Vectors based on adeno-associated virus (AAV) are under investigation for use in gene therapy applications. Critical aspects of AAV vector biology remain undefined, in particular the intracellular events and activities mediating transduction and determining host cell permissiveness for transduction. Using cultured primary human fibroblasts, we previously showed that AAV vectors preferentially, but not exclusively, transduce cells in the S phase of the cell cycle, and that transduction can be markedly enhanced by pretreatment of target cells with physical and chemical agents that perturb DNA metabolism.
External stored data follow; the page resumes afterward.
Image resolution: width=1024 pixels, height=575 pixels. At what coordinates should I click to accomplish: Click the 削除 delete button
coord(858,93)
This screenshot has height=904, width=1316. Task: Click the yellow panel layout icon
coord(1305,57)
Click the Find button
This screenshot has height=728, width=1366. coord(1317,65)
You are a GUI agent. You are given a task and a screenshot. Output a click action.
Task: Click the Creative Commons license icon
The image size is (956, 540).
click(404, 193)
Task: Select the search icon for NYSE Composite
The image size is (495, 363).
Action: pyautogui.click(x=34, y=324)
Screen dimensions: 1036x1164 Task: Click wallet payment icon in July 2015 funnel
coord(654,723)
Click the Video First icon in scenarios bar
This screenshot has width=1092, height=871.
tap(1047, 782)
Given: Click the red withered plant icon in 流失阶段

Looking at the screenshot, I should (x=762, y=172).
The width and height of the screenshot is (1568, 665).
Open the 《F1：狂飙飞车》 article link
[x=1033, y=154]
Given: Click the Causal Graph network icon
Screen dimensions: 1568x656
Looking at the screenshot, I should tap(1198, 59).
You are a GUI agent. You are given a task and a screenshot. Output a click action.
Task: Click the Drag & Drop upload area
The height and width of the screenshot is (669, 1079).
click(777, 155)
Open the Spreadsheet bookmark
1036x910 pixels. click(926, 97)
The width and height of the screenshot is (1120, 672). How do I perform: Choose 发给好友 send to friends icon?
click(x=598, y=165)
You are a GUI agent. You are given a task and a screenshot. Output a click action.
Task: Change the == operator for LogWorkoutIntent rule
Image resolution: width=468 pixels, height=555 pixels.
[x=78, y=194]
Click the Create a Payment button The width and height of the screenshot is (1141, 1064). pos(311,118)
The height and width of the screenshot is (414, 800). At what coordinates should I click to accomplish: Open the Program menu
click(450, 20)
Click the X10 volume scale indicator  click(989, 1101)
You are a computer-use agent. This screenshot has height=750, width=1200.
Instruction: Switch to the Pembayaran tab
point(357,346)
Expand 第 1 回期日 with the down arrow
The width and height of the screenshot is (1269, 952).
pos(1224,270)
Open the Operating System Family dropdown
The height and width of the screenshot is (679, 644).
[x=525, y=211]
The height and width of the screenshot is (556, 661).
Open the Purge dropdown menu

In this study, we tested whether similar improvements in AAV vector performance might be achievable in vivo. The adult rat brain and overlying scalp muscle were selected for vector inoculation because of the presence of well-defined populations of dividing, quiescent, and post-mitotic cells, and gamma irradiation was chosen as a reproducible means of inducing DNA repair in these cells. We find that gamma irradiation markedly enhances the transduction of dividing cell populations in the pia-arachnoid and choroid epithelium within the central nervous system, and of mature nondividing muscle cells in the scalp, whereas gamma irradiation did not increase the basal transduction level of post-mitotic neurons in the hippocampus. These data confirm that replicative cellular DNA synthesis is not required for transduction by AAV vectors and show that the mitotic state of target cells is not necessarily predictive of responsiveness to transduction-enhancing treatments. Most importantly, these data demonstrate that target cells can be manipulated in vivo to render them more permissive for AAV vector transduction.